The British developed unguided antiaircraft rockets (operated under the name Z Battery) close to the start of World War II, but the air superiority usually held by the Allies meant that the demand for similar weapons was not as acute.

When several Allied ships were sunk in 1943 by Henschel Hs 293 and Fritz X glide bombs, Allied interest changed. These weapons were released from stand-off distances, with the bomber remaining outside the range of the ship's antiaircraft guns, and the missiles themselves were too small and fast to be attacked effectively.

To combat this threat, the U.S. Navy launched Operation Bumblebee to develop a ramjet-powered missile to destroy the launching aircraft at long range. The initial performance goal was to target an intercept at a horizontal range of 10 miles and 30,000 ft altitude, with a 300 to 600 lb warhead for a 30 to 60 percent kill probability. This weapon did not emerge for 16 years, when it entered operation as the RIM-8 Talos.

Heavy shipping losses to kamikaze attacks during the Liberation of the Philippines and the Battle of Okinawa provided additional incentive for guided missile development. This led to the British Fairey Stooge and Brakemine efforts, and the U.S. Navy's SAM-N-2 Lark. The Lark ran into considerable difficulty and it never entered operational use. The end of the war led to the British efforts being used strictly for research and development throughout their lifetime.

===Post-war deployments===

The Nike Hercules Story (1960) de-classified official Nike Hercules and Ajax information film reel.

In the immediate post-war era, SAM developments were under way around the world, with several of these entering service in the early- and mid-1950s.

Ready Now And Ready For Tomorrow (1968) de-classified US Navy naval anti-aircraft warfare promotional film reel.

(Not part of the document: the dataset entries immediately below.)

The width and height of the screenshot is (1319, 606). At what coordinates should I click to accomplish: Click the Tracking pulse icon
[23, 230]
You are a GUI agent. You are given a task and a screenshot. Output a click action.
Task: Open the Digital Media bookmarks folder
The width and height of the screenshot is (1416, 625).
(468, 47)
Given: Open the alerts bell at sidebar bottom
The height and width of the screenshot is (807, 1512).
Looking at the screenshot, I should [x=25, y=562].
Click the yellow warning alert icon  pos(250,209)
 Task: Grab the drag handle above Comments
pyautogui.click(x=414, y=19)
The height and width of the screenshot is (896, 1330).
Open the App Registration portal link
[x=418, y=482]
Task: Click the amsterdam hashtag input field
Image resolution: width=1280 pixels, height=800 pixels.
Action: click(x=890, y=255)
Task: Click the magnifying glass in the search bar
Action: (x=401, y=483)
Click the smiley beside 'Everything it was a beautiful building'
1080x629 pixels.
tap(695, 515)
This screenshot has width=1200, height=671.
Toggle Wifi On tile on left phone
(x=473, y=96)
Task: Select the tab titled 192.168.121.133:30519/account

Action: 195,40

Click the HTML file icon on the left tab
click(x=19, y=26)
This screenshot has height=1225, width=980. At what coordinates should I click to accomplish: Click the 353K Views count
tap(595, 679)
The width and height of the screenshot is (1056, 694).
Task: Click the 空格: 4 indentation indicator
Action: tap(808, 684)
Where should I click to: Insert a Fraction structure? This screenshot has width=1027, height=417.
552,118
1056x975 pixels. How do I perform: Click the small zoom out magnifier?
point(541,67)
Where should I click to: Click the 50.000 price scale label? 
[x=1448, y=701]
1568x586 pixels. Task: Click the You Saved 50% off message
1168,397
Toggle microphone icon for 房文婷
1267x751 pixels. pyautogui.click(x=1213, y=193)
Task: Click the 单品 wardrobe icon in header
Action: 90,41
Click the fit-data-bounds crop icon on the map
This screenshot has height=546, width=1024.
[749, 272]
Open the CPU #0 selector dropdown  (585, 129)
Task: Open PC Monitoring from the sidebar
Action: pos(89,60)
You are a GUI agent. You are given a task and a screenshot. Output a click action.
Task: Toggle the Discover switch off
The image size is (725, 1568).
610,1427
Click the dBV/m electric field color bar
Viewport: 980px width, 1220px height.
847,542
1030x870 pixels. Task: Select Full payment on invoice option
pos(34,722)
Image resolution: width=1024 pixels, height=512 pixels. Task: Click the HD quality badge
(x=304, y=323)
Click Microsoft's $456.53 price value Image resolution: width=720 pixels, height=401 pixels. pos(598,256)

Coming to the same conclusions as the Germans regarding flak, the U.S. Army started its Project Nike developments in 1944. Led by Bell Labs, the Nike Ajax was tested in production form in 1952, becoming the first operational SAM system when it was activated in March 1954. Concerns about Ajax's ability to deal with formations of aircraft led to greatly updated version of the same basic design entering service in 1958 as the Nike Hercules, the first nuclear-armed SAM. The U.S. Army Air Forces had also considered collision-course weapons (like the German radio-controlled concepts) and launched Project Thumper in 1946. This was merged with another project, Wizard, and emerged as the CIM-10 Bomarc in 1959. The Bomarc had a range of over 500 km, but it was quite expensive and somewhat unreliable.
Development of Oerlikon's RSD 58 started in 1947, and was a closely held secret until 1955. Early versions of the missile were available for purchase as early as 1952, but never entered operational service. The RSD 58 used beam riding guidance, which has limited performance against high-speed aircraft, as the missile is unable to "lead" the target to a collision point. Examples were purchased by several nations for testing and training purposes, but no operational sales were made.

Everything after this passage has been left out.